Gli ultimi dati del Centro di controllo delle malattie dell’Unione Africana (Cdc Africa) parlano di 284 morti e di 50 Paesi del continente colpiti dalla pandemia con un totale di almeno 7.028 casi di infezione (561 le persone guarite). L’Algeria, con 83 decessi confermati risulta il primo Paese per numero di vittime, mentre il Sudafrica con cinque decessi ma 1.462 casi confermati di coronavirus resta il più colpito. Ci sono ci sono altri 27 Paesi del continente in cui si registrano decessi, tra cui Egitto, Marocco, Tunisia, Mali, per stare ai più vicini a Tripoli.
Perciò Unhcr-Acrnur, l’Agenzia delle Nazioni Unite per i Rifugiati, ha lanciato un nuovo allarma. Da aprile dell’anno scorso più di 300 civili sono rimasti uccisi e altre 150.000 persone sono state costrette alla fuga. “Nonostante l’accordo provvisorio di tregua umanitaria, nell’arco dell’ultima settimana - si legge in una nota - gli scontri si sono intensificati in modo significativo. Inoltre, il deteriorarsi della situazione ha messo a rischio le possibilità di decine di migliaia di sfollati di fare ritorno in condizioni sicure verso le proprie aree di origine”. Nel frattempo, le autorità “hanno confermato che attualmente in Libia si registrano 10 casi di COVID-19 e un decesso, suscitando nuovi timori in merito alle capacità di risposta dei servizi sanitari del Paese già al collasso”.
La vita quotidiana delle persone sta divenendo impossibile. “Molti, tra cui sfollati libici, rifugiati e richiedenti asilo, non hanno un alloggio adeguato e vivono in condizioni di sovraffollamento con accesso limitato a servizi igienico-sanitari. I prezzi di affitti, alimenti e carburanti hanno subito un’impennata ed è necessario far fronte a serie difficoltà per soddisfare le esigenze essenziali”, ha detto Jean-Paul Cavalieri, capo del’ufficio dell’Unhcr-Acnur in Libia.
L’agenzia Onu sta fornendo generatori, ambulanze, alloggi container, e cliniche da campo a sostegno dei servizi di assistenza sanitaria locali.

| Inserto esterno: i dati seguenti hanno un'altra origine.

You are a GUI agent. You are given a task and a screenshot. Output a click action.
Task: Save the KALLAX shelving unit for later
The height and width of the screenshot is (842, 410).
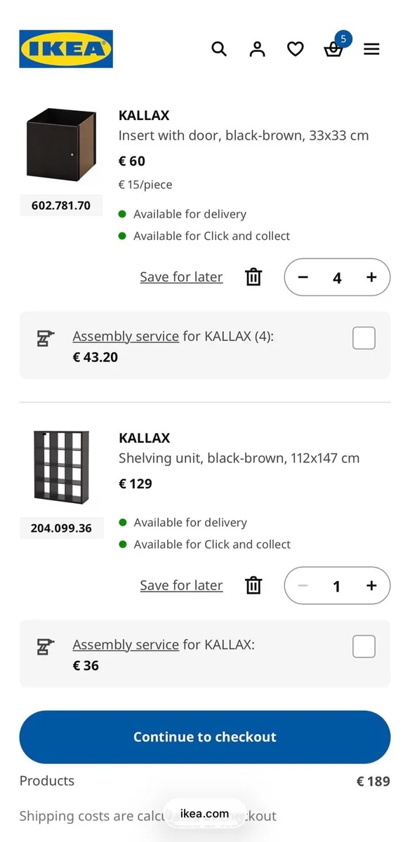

Ale autorità libiche viene chiesto di “assicurare l’accesso e l’inclusione di tutti i gruppi che compongono la popolazione presente in Libia ai piani e alle attività di sorveglianza, preparazione e risposta sanitaria”. L'Onu ha rivolto un appello al cessate il fuoco in Libia per concentrare gli sforzi nella lotta al Coronavirus. Finora senza risultati.